Lean estas
palabras:
“Tranquilidad, yo soy una persona de palabra. Lo he dicho una y otra vez
y lo vuelvo a repetir: seré presidente del Perú hasta el 28 de julio de 2021 y
no hay posibilidad de reelección, independientemente del análisis legal, es una
decisión tomada”. Estas declaraciones las dio ese “aventurero” llegado
a la Presidencia de la República mediante la sucesión constitucional de 2018 en
un evento público junto a su “servil” Presidente del Consejo de Ministros y su “progre”
Ministra de Economía y Finanzas.
El “aventurero”
está feliz. Mayoritariamente, el Tribunal Constitucional “convalidó” sus graves
violaciones a la Constitución de 1993 cometidas el 30 de septiembre de 2019,
día en el cual “se cargó” el Congreso “forzando” la disolución de la Cámara con
la (todavía inexplicable) tesis jurídica de la “denegación fáctica” y
convocando comicios legislativos para cuatro meses después. La “constitucionalización”
de las graves violaciones a la Constitución de 1993 entonces no cambia ni
cambiará que ese día sí ocurrieron, pero el “aventurero” estaría “tranquillo”,
porque el Congreso ya no podría acusarlo durante el mandato presidencial.
¿Usted cree
en la palabra del “aventurero”?. Pregunten su opinión al ex presidente Pedro
Pablo Kuczysnki, a la segunda vicepresidenta Mercedes Aráoz o a doña Keiko F,
ex congresista y lideresa del fujimorismo. También al periodista Martín Riepl,
autor del libro Vizcarra: una historia de traición y lealtad, publicado el año
pasado y sin visto bueno del “aventurero”.
Quizá
exceptuando a Susana Villarán en la Alcaldía de Lima (2011-2015), nadie desde
el retorno a la democracia en 2001 ha tejido tantas redes políticas en el
Estado y la sociedad para su beneficio. El “aventurero” tiene “aliados” en el
Ministerio Público y el Poder Judicial, a presidentes regionales y alcaldes “comiendo
de su mano” (¿recuerdan la escena de genuflexión en Piura?), a sus “paisanos”
dentro del alto mando militar y policial. Hay políticos apoyándolo, porque creen
que se beneficiarán con él. También tiene a la opinión pública de su lado,
aunque muchos periodistas y ONG lo apoyan por interés político.
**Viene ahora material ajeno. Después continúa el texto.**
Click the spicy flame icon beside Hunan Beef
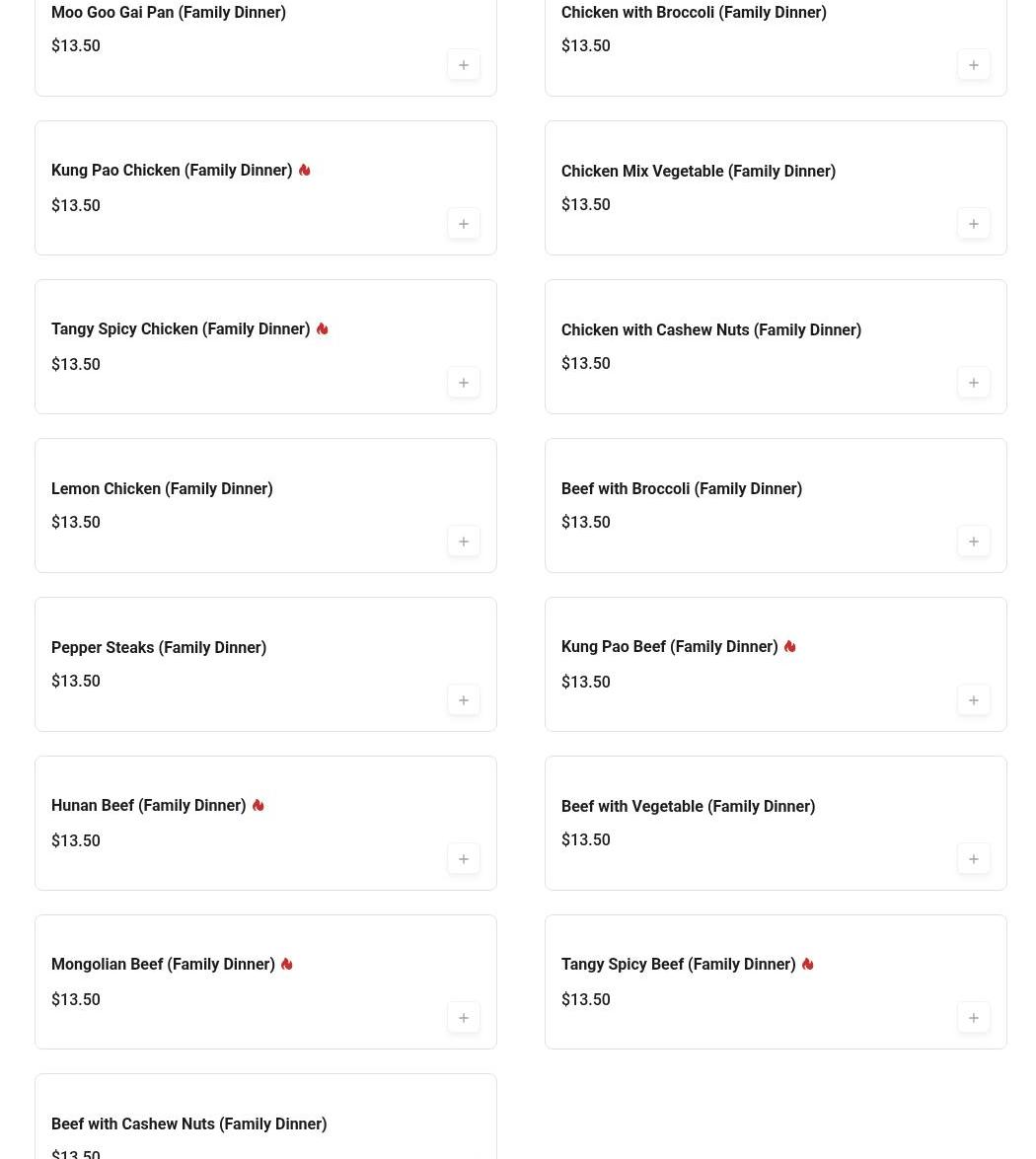This screenshot has height=1159, width=1036. (259, 805)
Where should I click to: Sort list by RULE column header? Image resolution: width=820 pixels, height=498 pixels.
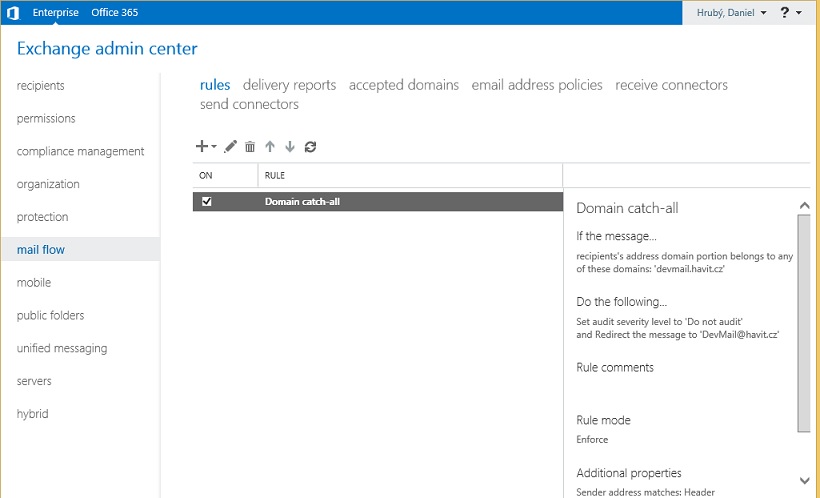point(275,175)

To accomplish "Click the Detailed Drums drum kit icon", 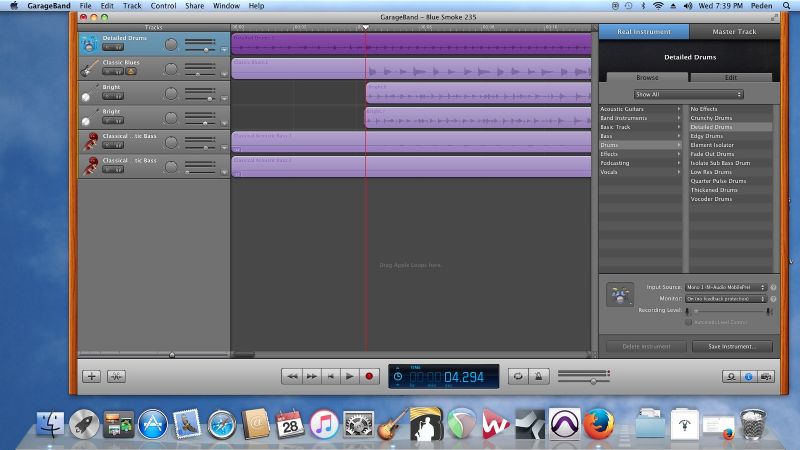I will 89,43.
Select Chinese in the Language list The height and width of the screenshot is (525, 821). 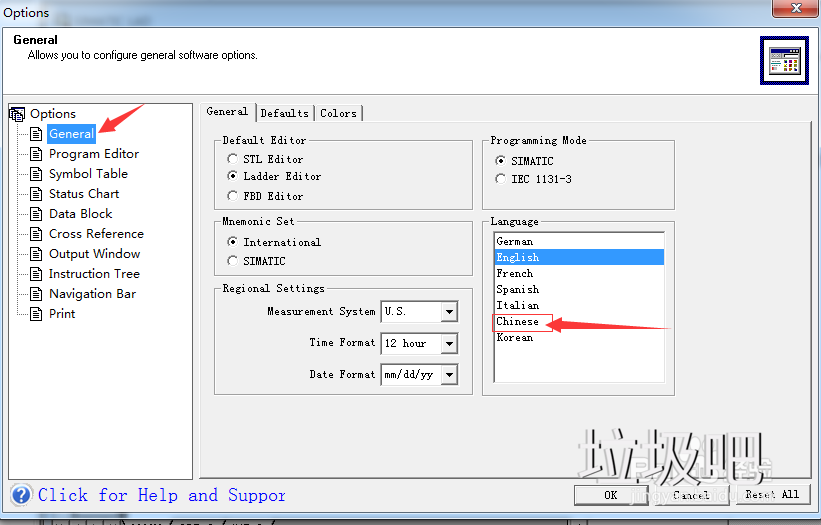click(x=518, y=322)
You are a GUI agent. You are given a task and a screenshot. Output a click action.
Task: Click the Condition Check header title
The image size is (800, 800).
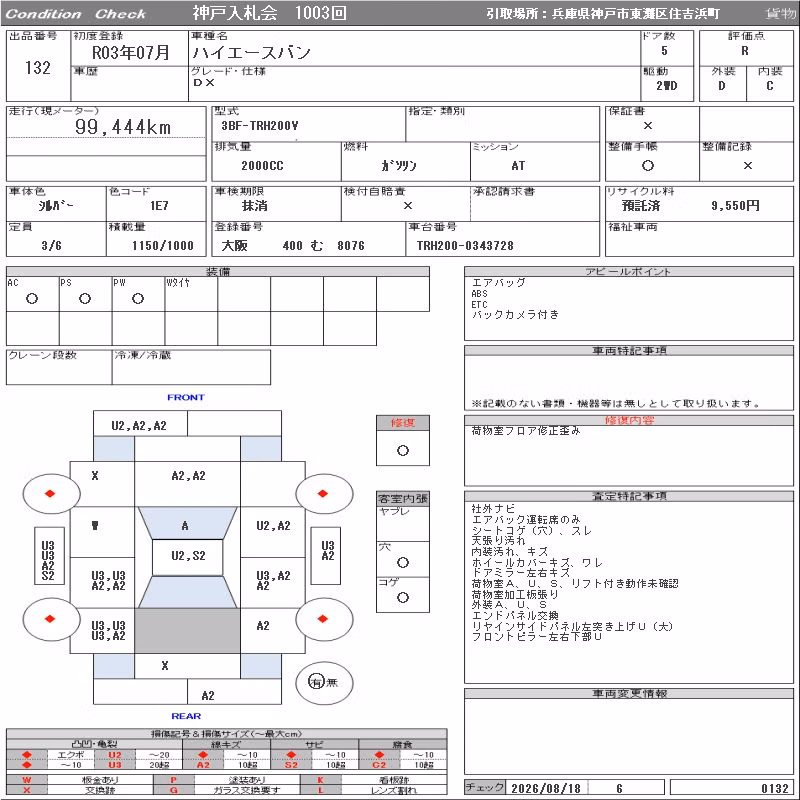point(76,14)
Allá todos
ellos cuando se percaten que los engañaron peor que “quinceañera ilusionada”. Los
sindicatos y el empresariado desconfían de él, pero poca oposición le pueden
hacer.
Con todo
ese aparataje político-mediático, el “aventurero” sólo necesita una “interpretación
auténtica” de la Constitución de 1993 indicando que la prohibición de
reelección presidencial no se aplica para él al no haber sido votado por nadie
en las ánforas (tesis de la ex congresista Patricia Donayre) y “cargarse” el artículo sobre su candidatura en la Ley Orgánica de Elecciones de 1997 y,
¡guala!, lo encontraremos en campaña para las elecciones generales del
siguiente año.
¿Qué el “aventurero”
no quisiera?. Lo dudo mucho. Recientes imágenes de él y su familia disfrutando
del sol y el mar en el Centro Naval de Ancón me demuestran -una vez más- que su
única razón para estar en el poder (y seguir en el poder) es el disfrute de
ordenar y ser atendido. Este “aventurero” adorará a Dios o rendirá pleitesía al
demonio para que su popularidad no caiga y esté en peligro su permanencia en el
poder. Ya su Presidente del Consejo de Ministros pretende “pechar” a los congresistas
que elegiremos este 26 de enero con otra “cuestión de confianza” a los más de
sesenta decretos de urgencia promulgados durante el interregno parlamentario. Al
menos, la Constitución de 1993 prohíbe la disolución de la Cámara el último año
del mandato presidencial.
Lo siento
con quienes no están de acuerdo, pero a ese “aventurero” no le creo nada.